TEXT PROVIDED —

__________

This 1 Trick Can Get People to Finally Notice Your Company

Cheryl Snapp Conner
Mission.org
Published in
4 min readMar 27, 2017

The secret to great public relations is easier to achieve than you think.

CREDIT: Getty Images

The biggest secret in public relations is easy to master. In fact, you could easily accomplish it today. It’s this: Nearly all entrepreneurs, as they become engrossed in their companies and start to think about visibility, are focused primarily on themselves.

“We need to tell our story,” they say.

“It’s not about me, it’s about our team.”

“People should be inspired by what we’ve done.”

“This is my voice, my image, my persona.”

But here’s the sad truth: Perhaps people should be impressed, but until they have a personal reason to engage with you, they probably won’t.

When you can change your focus from you (your image, the number of likes, shares and eyeballs) to them (what are the burning issues keeping your prospective customers awake at night?) an interesting thing will happen.

Your PR will catch fire.

Stop thinking about yourself

Consider Dave Asprey, the entrepreneur behind the Bulletproof diet and coffee brand and the popular Bulletproof Radio show. His Bulletproof Conference 2016, the company’s fourth, attracted 3,000 attendees and 95 exhibitors last weekend.

__________

EXERCISE REQUIREMENTS —
1. Repeat the passage from the public relations article word for word, starting with "This 1 Trick" and going on through "primarily on themselves.".
2. Pick up the public relations article where it stops and continue writing it.

Items from a data source
__________

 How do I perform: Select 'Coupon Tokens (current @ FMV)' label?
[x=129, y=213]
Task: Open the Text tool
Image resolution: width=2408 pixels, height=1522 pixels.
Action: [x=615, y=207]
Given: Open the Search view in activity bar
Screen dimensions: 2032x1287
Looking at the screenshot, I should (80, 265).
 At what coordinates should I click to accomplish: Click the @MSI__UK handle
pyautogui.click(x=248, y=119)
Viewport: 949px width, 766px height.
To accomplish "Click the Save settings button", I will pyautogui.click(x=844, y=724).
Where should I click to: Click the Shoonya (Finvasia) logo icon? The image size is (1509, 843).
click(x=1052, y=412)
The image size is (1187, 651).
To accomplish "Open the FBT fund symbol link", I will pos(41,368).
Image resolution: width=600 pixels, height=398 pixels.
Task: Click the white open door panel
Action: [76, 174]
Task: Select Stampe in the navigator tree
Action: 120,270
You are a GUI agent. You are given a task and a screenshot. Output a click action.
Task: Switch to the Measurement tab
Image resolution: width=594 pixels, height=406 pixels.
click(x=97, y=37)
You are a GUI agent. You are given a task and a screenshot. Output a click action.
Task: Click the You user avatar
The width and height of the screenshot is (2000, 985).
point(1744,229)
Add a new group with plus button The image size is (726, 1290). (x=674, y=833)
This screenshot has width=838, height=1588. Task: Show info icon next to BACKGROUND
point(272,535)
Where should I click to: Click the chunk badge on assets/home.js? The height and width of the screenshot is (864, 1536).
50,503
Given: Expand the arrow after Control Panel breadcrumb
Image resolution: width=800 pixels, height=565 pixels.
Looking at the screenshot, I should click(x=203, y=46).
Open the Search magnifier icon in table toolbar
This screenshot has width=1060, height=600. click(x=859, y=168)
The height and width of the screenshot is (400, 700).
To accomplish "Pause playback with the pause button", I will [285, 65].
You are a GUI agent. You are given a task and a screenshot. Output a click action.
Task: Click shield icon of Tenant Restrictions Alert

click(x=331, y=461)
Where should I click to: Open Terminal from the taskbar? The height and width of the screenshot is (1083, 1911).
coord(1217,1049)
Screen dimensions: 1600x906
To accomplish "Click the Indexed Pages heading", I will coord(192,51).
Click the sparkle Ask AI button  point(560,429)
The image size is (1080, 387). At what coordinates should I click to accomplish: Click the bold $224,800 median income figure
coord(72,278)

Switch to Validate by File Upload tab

__________

RESULTS BY TASK —
1.
This 1 Trick Can Get People to Finally Notice Your Company

Cheryl Snapp Conner
Mission.org
Published in
4 min readMar 27, 2017

The secret to great public relations is easier to achieve than you think.

CREDIT: Getty Images

The biggest secret in public relations is easy to master. In fact, you could easily accomplish it today. It’s this: Nearly all entrepreneurs, as they become engrossed in their companies and start to think about visibility, are focused primarily on themselves.

2.
How did he manage to get all that visibility? It was easy, he said. When he forgot about sales, views, eyeballs and put his full focus on adding value for his audience, the energy flowed. Many of the best press appearances he’s achieved he only learned about afterward, from Facebook, along with the rest of the world.

Yes, he had a compelling story — busy tech executive, traveling, stressed out, and tipping the scales at 300 pounds. In the midst of the grueling hikes, workouts and treks he took in his attempts to burn it back off, someone handed him a cup of coffee with yak butter.

Yak butter? As in saturated butterfat? People naturally want to know more.

To date there have been approximately 50 million downloads of his radio show, amounting to 50 million hours (the equivalent of at least a few hundred lifetimes). Asprey considers it a fiduciary responsibility to make good use of his listeners’ time: “Either I add value, or I’m a mass murderer.”

When the commitment is real, listeners and readers can feel it. They keep coming back. They engage.

How to make it work for you

The ability for every entrepreneur to publish, via LinkedIn, blogs, YouTube or in various sites or trade magazines brings this point home more than ever. The web is full of examples of posts that use a paragraph to raise a business issue; spend the rest of the page making a case for how their consulting or product could get that problem resolved.

It’s a pitch.

Or executives devote pages to the soft and fuzzy stories about their company’s greatness, philosophies, their marketing smarts, or the high ideals they dreamed about on their annual cycling vacation. Assuming the material makes it past the publishing gatekeepers at all, the pieces receive little-to-no attention.

They’re still about you.

Now, think about what keeps your customers awake at night.

Where is their pain? (If you don’t know, ask them. They’ll be happy to tell.) What would ease their workload, give them a new inspiration or insight or even entertain them a bit as they learn a new skill?

Now you’re talking.

The attention will come

When you can turn your focus from you to your readers, the waves of attention will come. Better yet, you won’t have to hire a PR agent to get it.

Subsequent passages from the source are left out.